Tourism cloud management system: the impact of smart tourism
Yin F, Yin X, Zhou J, Zhang X, Zhang R, Ibeke E, Iwendi MG and Shah M
This study investigates the possibility of supporting tourists in a foreign land intelligently by using the Tourism Cloud Management System (TCMS) to enhance and better their tourism experience. Some technologies allow tourists to highlight popular tourist routes and circuits through the visualisation of data and sensor clustering approaches. With this, a tourist can access the shared data on a specific location to know the sites of famous local attractions, how other tourists feel about them, and how to participate in local festivities through a smart tourism model. This study surveyed the potential of smart tourism among tourists and how such technologies have developed over time while proposing a TCMS. Its goals were to make physical/paper tickets redundant via the introduction of a mobile app with eTickets that can be validated using camera and QR code technologies and to enhance the transport network using Bluetooth and GPS for real-time identification of tourists' presence. The results show that a significant number of participants engage in tourist travels, hence the need for smart tourism and tourist management. It was concluded that smart tourism is very appealing to tourists and can improve the appeal of the destination if smart solutions are implemented. This study gives a first-hand review of the preference of tourists and the potential of smart tourism.

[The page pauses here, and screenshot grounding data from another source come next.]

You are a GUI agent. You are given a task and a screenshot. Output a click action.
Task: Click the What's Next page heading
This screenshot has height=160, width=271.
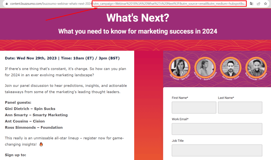(x=138, y=18)
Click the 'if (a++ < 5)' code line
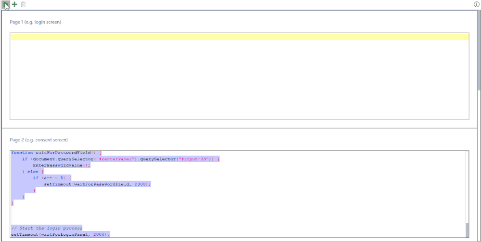The height and width of the screenshot is (242, 481). [52, 178]
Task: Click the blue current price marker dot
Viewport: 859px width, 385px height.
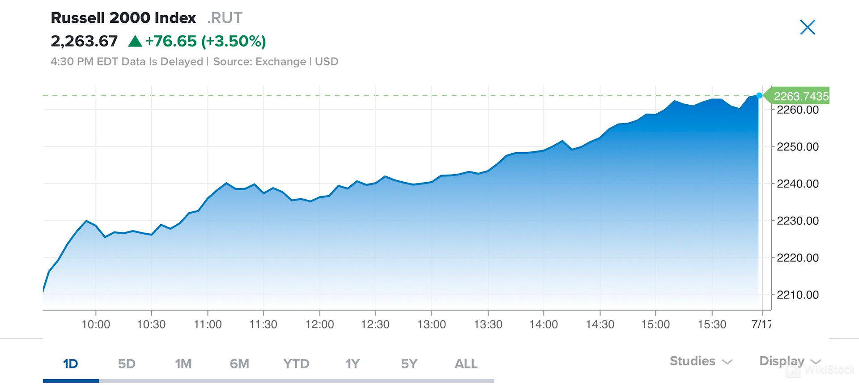Action: [759, 95]
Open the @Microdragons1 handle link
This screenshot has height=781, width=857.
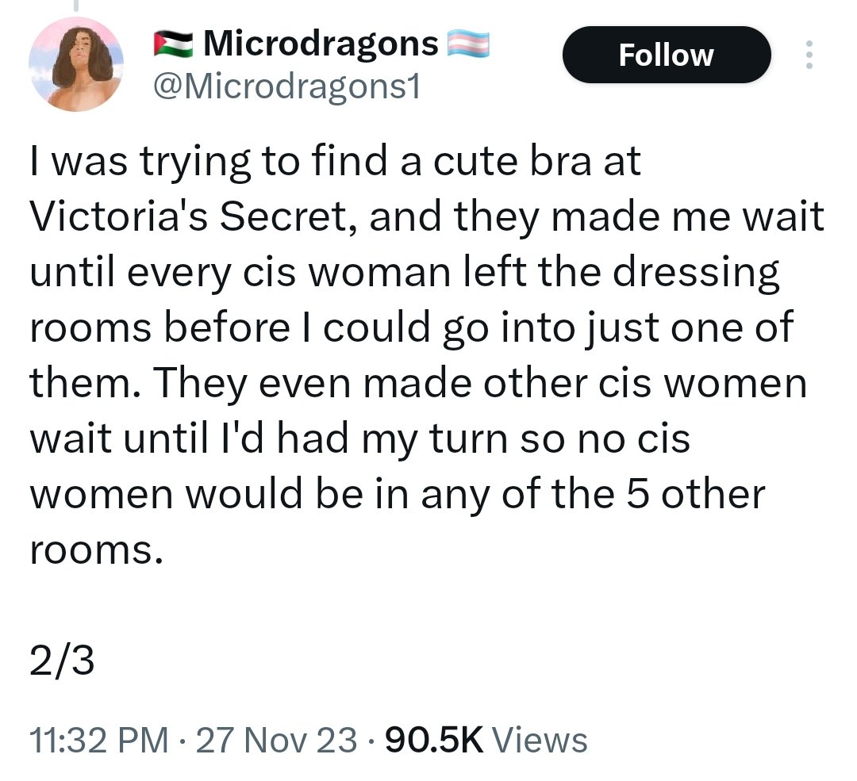click(x=288, y=87)
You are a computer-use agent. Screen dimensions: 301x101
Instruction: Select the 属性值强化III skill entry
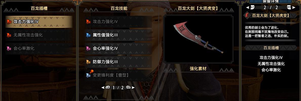[x=118, y=35]
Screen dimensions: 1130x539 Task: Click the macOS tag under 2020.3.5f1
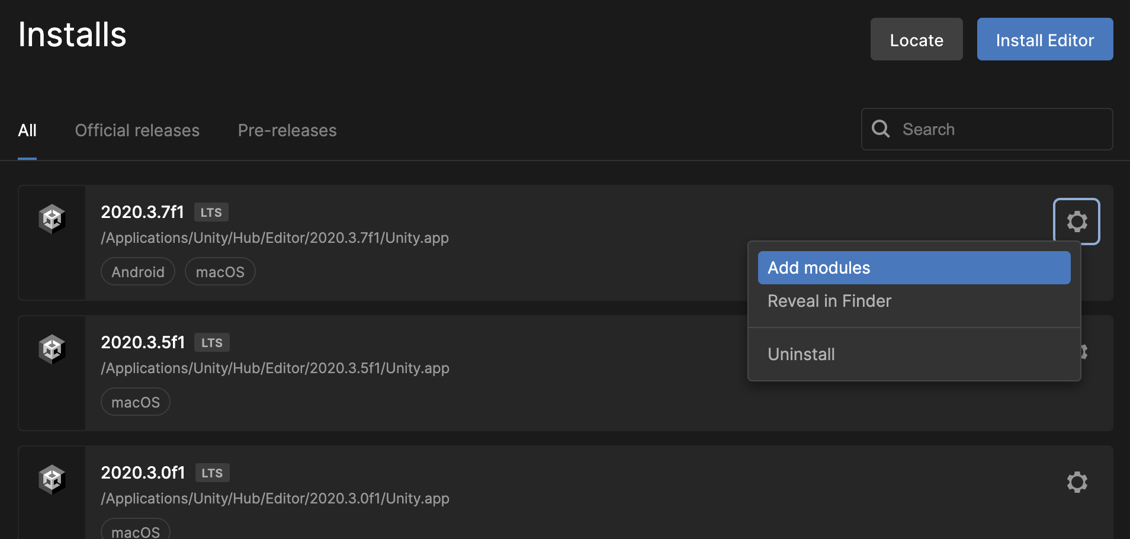click(136, 402)
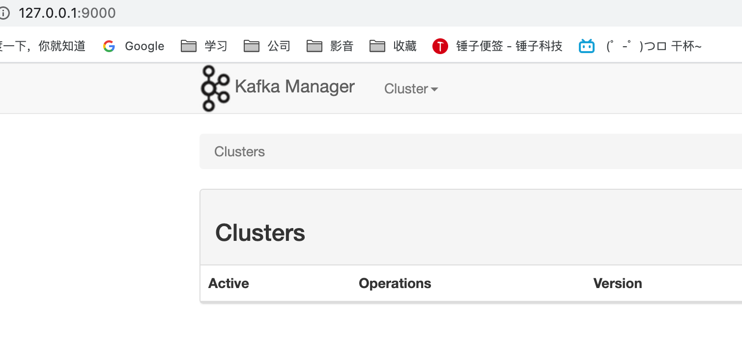Click the Active column header

(228, 283)

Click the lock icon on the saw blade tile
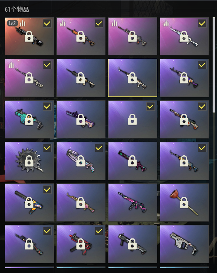[29, 161]
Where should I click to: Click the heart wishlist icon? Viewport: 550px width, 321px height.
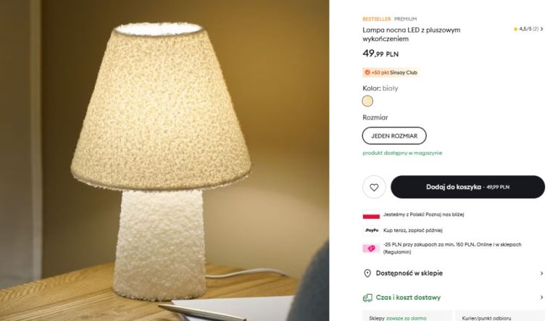click(374, 188)
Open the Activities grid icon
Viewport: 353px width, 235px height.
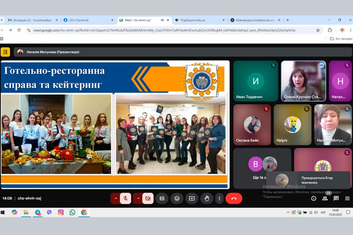tap(347, 199)
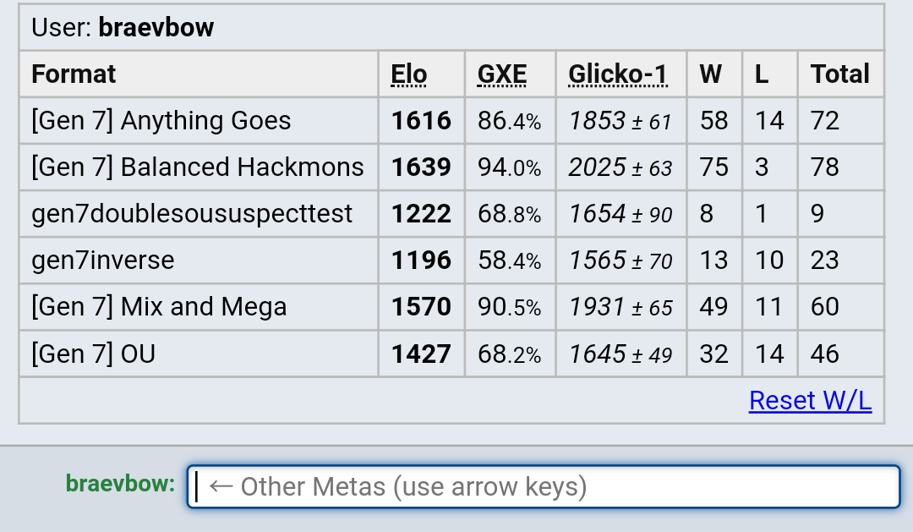This screenshot has height=532, width=913.
Task: Click the green braevbow name beside chat box
Action: click(121, 484)
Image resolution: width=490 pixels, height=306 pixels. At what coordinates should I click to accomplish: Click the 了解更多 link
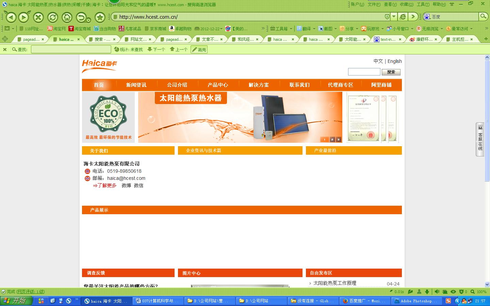point(105,186)
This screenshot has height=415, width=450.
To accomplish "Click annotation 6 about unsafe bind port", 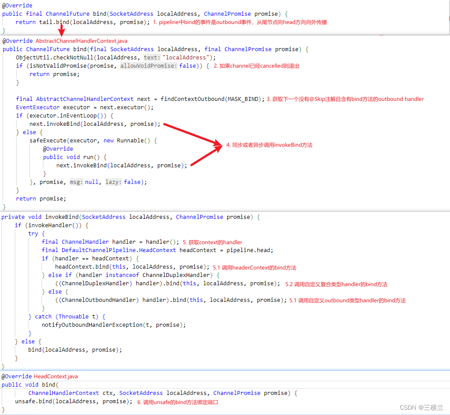I will [177, 402].
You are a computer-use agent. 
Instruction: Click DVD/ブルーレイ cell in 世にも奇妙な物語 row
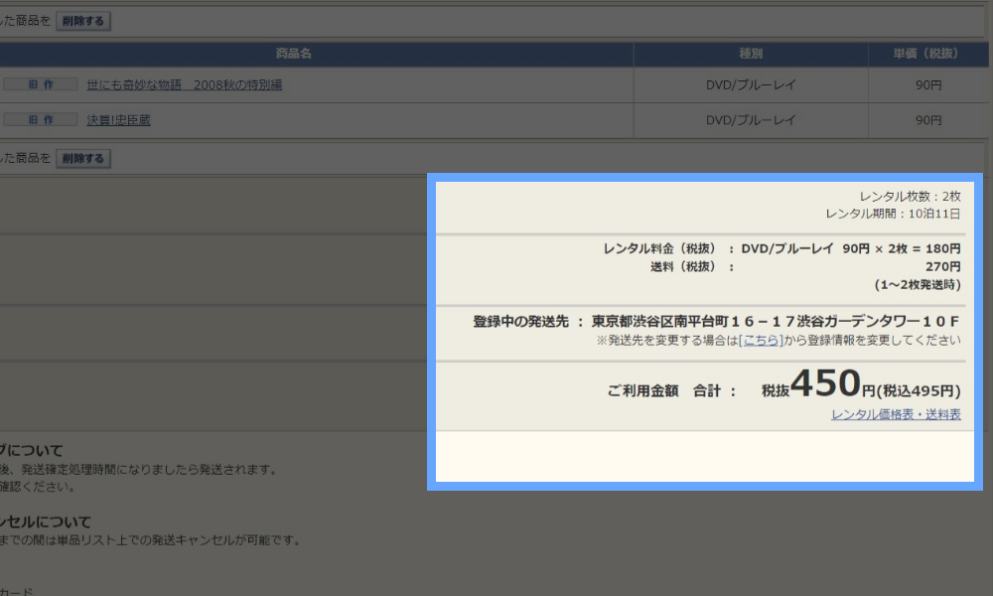click(x=751, y=85)
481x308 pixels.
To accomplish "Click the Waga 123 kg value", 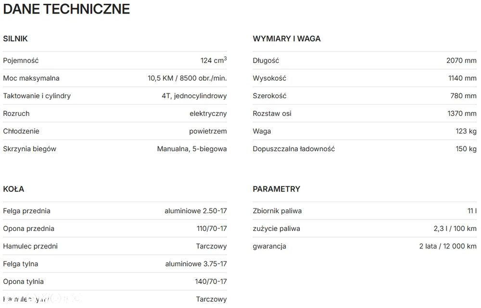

Cloud Enterprise Dynamic Risk Assessment (CEDRA): a dynamic risk assessment using dynamic Bayesian networks for cloud environment
Behbehani D, Komninos N, Al-Begain K and Rajarajan M
Cloud computing adoption has been increasing rapidly amid COVID-19 as organisations accelerate the implementation of their digital strategies. Most models adopt traditional dynamic risk assessment, which does not adequately quantify or monetise risks to enable business-appropriate decision-making. In view of this challenge, a new model is proposed in this paper for assignment of monetary losses terms to the consequences nodes, thereby enabling experts to understand better the financial risks of any consequence. The proposed model is named Cloud Enterprise Dynamic Risk Assessment (CEDRA) model that uses CVSS, threat intelligence feeds and information about exploitation availability in the wild using dynamic Bayesian networks to predict vulnerability exploitations and financial losses. A case study of a scenario based on the Capital One breach attack was conducted to demonstrate experimentally the applicability of the model proposed in this paper. The methods presented in this study has improved vulnerability and financial losses prediction.